From the passage on China's disposable chopsticks, reproduce word for word the portion that begins at the words "Recent high-profile cases" and ends after the words "create political discord.".

__DOCUMENT PASSAGE__.
.....
Today, a public campaign has galvanised schoolchildren into action, calling for disposable chopsticks to be banned. Pouches for reusable chopsticks are de rigueur for hip young things keen to enjoy the cachet that being an environmental activist offers. Over the past few years, thousands of restaurants have started washing and reusing chopsticks.

South Korea is held up as a model as it has mostly switched to metal chopsticks and banned the use of disposable chopsticks in many restaurants. Beijing's top Qinghua University uses reusable chopsticks in the canteen following pressure from students. Initially it used spoons to replace the disposable chopsticks but they were hugely unpopular as people had difficulty eating with them - try eating noodles with a spoon. Also, students cut their mouths on the thin material used.

Recent high-profile cases of environmental disaster, such as the poisoning of the Songhua River near Harbin in north-east China, have had an impact on how environmental issues are dealt with in China.

There is a feeling in the central leadership that "green taxation" can help it to fight environmental damage and it realises that gross domestic product growth is not the only yardstick for success - becoming an international pariah for your polluting ways is bad for trade, and the country's dire environmental record could create political discord.

The chopstick tax, part of a package of environmental taxes, is part of the Communist Party's latest Five-Year Plan, which is charged with moving the nation to a more sustainable growth model with less environmental degradation. Owners of four-wheel-drive vehicles will have to pay extra, while wooden floor panels will now be taxed.

Nan Shunji, a deputy at the annual rubber-stamp parliament, the National People's Congress, has been promoting alternatives to disposable chopsticks for years. This year she took aim at wooden toothpicks and brought along toothpicks made of cornflour to promote the concept of environment friendly consumption. "We have wasted a lot of natural resources at our dinner tables," she said.
.....
__SOURCE MATERIAL__.
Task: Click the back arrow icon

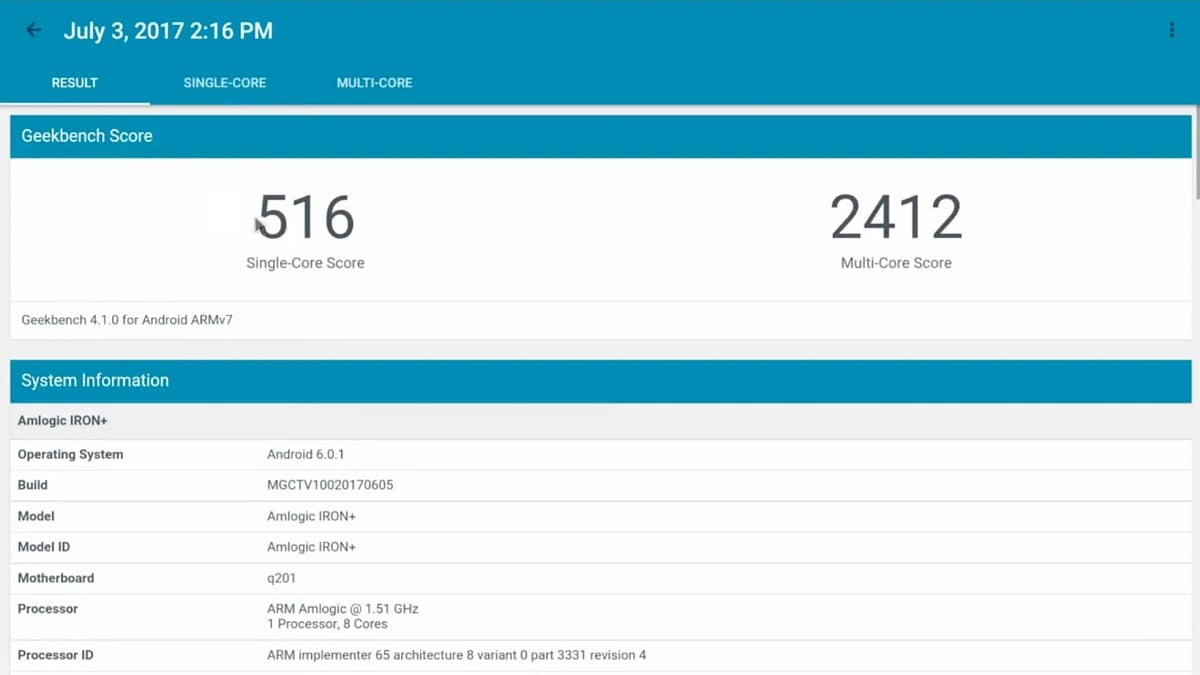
.....
__TASK SOLUTION__.
Recent high-profile cases of environmental disaster, such as the poisoning of the Songhua River near Harbin in north-east China, have had an impact on how environmental issues are dealt with in China.

There is a feeling in the central leadership that "green taxation" can help it to fight environmental damage and it realises that gross domestic product growth is not the only yardstick for success - becoming an international pariah for your polluting ways is bad for trade, and the country's dire environmental record could create political discord.